Task details: Give back all of the data unchanged. Keep every word as it is.

━━━ Study material ━━━

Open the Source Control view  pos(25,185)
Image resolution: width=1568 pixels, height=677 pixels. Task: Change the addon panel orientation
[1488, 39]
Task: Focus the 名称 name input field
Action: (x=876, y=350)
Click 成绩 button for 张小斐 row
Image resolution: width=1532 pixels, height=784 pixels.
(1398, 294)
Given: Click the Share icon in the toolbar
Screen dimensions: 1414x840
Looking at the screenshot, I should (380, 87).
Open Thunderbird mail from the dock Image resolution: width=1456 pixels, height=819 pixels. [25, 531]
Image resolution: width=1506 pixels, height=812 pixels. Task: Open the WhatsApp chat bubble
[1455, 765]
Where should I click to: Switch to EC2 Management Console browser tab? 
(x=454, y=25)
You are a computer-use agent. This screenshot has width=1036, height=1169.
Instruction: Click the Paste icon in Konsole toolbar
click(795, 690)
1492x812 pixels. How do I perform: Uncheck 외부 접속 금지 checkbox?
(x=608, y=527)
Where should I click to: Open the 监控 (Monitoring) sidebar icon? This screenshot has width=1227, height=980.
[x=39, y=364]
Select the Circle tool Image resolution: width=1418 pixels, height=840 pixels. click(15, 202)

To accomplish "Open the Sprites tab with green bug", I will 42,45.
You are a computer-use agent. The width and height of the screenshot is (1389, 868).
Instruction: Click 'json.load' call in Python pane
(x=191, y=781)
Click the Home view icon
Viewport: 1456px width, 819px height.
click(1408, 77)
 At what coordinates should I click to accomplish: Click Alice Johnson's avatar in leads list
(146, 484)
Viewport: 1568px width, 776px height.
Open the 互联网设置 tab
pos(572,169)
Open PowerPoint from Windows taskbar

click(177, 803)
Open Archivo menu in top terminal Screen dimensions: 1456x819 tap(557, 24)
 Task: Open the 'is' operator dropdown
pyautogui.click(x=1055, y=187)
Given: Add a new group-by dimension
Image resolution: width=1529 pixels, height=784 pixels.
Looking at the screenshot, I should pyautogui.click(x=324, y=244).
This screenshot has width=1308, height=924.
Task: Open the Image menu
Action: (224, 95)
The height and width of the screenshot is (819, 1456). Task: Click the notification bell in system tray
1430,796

━━━

Written response:
Open the Source Control view  pos(25,185)
Image resolution: width=1568 pixels, height=677 pixels. Task: Change the addon panel orientation
[1488, 39]
Task: Focus the 名称 name input field
Action: (x=876, y=350)
Click 成绩 button for 张小斐 row
Image resolution: width=1532 pixels, height=784 pixels.
(1398, 294)
Given: Click the Share icon in the toolbar
Screen dimensions: 1414x840
Looking at the screenshot, I should (380, 87).
Open Thunderbird mail from the dock Image resolution: width=1456 pixels, height=819 pixels. [25, 531]
Image resolution: width=1506 pixels, height=812 pixels. Task: Open the WhatsApp chat bubble
[1455, 765]
Where should I click to: Switch to EC2 Management Console browser tab? 
(x=454, y=25)
You are a computer-use agent. This screenshot has width=1036, height=1169.
Instruction: Click the Paste icon in Konsole toolbar
click(795, 690)
1492x812 pixels. How do I perform: Uncheck 외부 접속 금지 checkbox?
(x=608, y=527)
Where should I click to: Open the 监控 (Monitoring) sidebar icon? This screenshot has width=1227, height=980.
[x=39, y=364]
Select the Circle tool Image resolution: width=1418 pixels, height=840 pixels. click(15, 202)

To accomplish "Open the Sprites tab with green bug", I will 42,45.
You are a computer-use agent. The width and height of the screenshot is (1389, 868).
Instruction: Click 'json.load' call in Python pane
(x=191, y=781)
Click the Home view icon
Viewport: 1456px width, 819px height.
click(1408, 77)
 At what coordinates should I click to accomplish: Click Alice Johnson's avatar in leads list
(146, 484)
Viewport: 1568px width, 776px height.
Open the 互联网设置 tab
pos(572,169)
Open PowerPoint from Windows taskbar

click(177, 803)
Open Archivo menu in top terminal Screen dimensions: 1456x819 tap(557, 24)
 Task: Open the 'is' operator dropdown
pyautogui.click(x=1055, y=187)
Given: Add a new group-by dimension
Image resolution: width=1529 pixels, height=784 pixels.
Looking at the screenshot, I should pyautogui.click(x=324, y=244).
This screenshot has width=1308, height=924.
Task: Open the Image menu
Action: (224, 95)
The height and width of the screenshot is (819, 1456). Task: Click the notification bell in system tray
1430,796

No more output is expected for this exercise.